(Data for this task begins)

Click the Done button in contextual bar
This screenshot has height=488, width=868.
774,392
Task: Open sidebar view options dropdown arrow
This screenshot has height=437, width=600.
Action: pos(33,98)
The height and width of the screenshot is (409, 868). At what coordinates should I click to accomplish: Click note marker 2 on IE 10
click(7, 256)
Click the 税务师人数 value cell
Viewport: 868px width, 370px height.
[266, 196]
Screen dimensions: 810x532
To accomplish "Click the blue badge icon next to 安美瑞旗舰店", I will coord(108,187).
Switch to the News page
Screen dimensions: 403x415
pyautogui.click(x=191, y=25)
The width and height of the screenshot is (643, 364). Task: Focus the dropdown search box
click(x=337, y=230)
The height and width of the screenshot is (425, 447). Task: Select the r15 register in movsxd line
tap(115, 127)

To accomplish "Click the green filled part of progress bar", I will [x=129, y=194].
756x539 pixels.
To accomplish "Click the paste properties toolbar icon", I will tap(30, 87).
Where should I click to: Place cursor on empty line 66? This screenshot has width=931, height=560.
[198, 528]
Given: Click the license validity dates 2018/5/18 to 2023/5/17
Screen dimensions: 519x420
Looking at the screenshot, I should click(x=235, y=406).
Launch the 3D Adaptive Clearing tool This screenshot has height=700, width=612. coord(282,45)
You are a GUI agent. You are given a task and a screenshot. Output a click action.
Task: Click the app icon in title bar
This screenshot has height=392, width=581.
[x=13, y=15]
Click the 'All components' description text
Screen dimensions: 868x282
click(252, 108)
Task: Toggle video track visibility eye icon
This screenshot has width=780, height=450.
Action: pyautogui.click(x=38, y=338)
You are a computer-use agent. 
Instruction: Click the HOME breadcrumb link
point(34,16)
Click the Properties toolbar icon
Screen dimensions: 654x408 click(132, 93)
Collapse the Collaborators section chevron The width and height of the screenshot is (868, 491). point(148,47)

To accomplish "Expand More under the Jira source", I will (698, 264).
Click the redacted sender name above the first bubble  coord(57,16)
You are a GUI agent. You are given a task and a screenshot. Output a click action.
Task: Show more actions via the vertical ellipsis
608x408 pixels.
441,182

(Data for this task ends)

§ **The task**:
In the records above, the line with "This screenshot has height=437, width=600." marks the start and the line with "Given: Click the" marks the end; copy that stretch exactly, both lines included, and nothing else.

§ **Output for this task**:
This screenshot has height=437, width=600.
Action: pos(33,98)
The height and width of the screenshot is (409, 868). At what coordinates should I click to accomplish: Click note marker 2 on IE 10
click(7, 256)
Click the 税务师人数 value cell
Viewport: 868px width, 370px height.
[266, 196]
Screen dimensions: 810x532
To accomplish "Click the blue badge icon next to 安美瑞旗舰店", I will coord(108,187).
Switch to the News page
Screen dimensions: 403x415
pyautogui.click(x=191, y=25)
The width and height of the screenshot is (643, 364). Task: Focus the dropdown search box
click(x=337, y=230)
The height and width of the screenshot is (425, 447). Task: Select the r15 register in movsxd line
tap(115, 127)

To accomplish "Click the green filled part of progress bar", I will [x=129, y=194].
756x539 pixels.
To accomplish "Click the paste properties toolbar icon", I will tap(30, 87).
Where should I click to: Place cursor on empty line 66? This screenshot has width=931, height=560.
[198, 528]
Given: Click the license validity dates 2018/5/18 to 2023/5/17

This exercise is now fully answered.